The foregoing circular polarization axial ratio of chip antenna apparatus 800 and 900 shows the disposing method of the omni-directional chip antenna and the L-shaped ground area affects the characteristic of circular polarization of antenna pattern. Hence, the strength of directly received and reflected signal can be increased by choosing appropriate positions for the omni-directional chip antenna and the L-shaped ground area.
The preferred embodiments of the present invention described above shows: the present invention provides a chip antenna apparatus for receiving GPS signals. The chip antenna apparatus for receiving the GPS signal uses an omni-directional chip antenna to receive the omni-directional GPS signals. In other aspect, the omni-directional chip antenna is disposed in a gap of an L-shaped ground area. An electromagnetic coupling effect between the omni-directional chip antenna and the L-shaped ground area increases circular polarization signal strength, so the positioning precision of the chip antenna apparatus can be enhanced.

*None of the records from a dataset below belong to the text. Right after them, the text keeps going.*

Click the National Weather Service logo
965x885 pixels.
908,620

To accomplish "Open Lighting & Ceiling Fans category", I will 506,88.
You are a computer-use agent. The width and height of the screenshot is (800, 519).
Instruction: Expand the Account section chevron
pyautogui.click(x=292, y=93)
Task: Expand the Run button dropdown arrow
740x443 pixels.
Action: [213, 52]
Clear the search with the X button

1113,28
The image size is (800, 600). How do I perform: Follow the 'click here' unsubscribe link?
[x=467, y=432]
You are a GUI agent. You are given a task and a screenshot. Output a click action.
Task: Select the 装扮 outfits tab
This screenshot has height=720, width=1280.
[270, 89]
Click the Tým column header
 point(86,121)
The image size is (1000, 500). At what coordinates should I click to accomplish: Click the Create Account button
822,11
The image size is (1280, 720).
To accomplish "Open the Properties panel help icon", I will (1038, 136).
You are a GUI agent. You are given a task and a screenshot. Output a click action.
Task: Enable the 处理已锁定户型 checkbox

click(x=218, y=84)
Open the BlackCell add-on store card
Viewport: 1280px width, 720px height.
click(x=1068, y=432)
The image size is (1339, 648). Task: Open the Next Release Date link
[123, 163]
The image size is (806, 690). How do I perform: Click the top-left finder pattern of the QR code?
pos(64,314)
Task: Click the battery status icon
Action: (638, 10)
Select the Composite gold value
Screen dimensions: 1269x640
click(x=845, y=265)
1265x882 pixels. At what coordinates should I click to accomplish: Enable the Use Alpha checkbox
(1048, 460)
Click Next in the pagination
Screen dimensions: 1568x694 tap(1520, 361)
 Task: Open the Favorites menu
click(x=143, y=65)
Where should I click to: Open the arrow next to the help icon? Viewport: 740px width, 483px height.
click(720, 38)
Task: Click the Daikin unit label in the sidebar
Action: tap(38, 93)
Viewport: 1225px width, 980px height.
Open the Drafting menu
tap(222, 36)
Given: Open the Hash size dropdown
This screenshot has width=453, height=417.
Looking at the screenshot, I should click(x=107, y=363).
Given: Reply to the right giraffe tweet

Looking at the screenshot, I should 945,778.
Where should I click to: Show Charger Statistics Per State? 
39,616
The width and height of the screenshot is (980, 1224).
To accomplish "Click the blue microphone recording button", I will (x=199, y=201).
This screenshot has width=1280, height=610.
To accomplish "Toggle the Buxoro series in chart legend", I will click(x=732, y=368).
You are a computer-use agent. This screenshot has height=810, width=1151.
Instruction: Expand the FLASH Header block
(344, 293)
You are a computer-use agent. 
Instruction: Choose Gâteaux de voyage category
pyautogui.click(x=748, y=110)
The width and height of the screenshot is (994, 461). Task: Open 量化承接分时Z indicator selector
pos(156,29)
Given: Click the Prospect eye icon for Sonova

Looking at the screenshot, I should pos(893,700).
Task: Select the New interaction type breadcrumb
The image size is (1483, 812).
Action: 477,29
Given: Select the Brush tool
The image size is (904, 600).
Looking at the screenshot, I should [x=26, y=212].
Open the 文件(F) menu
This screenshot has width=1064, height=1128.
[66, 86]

It will be apparent to those skilled in the art that various modifications and variations can be made to the structure of the present invention without departing from the scope or spirit of the invention. In view of the foregoing, it is intended that the present invention cover modifications and variations of this invention provided they fall within the scope of the following claims and their equivalents.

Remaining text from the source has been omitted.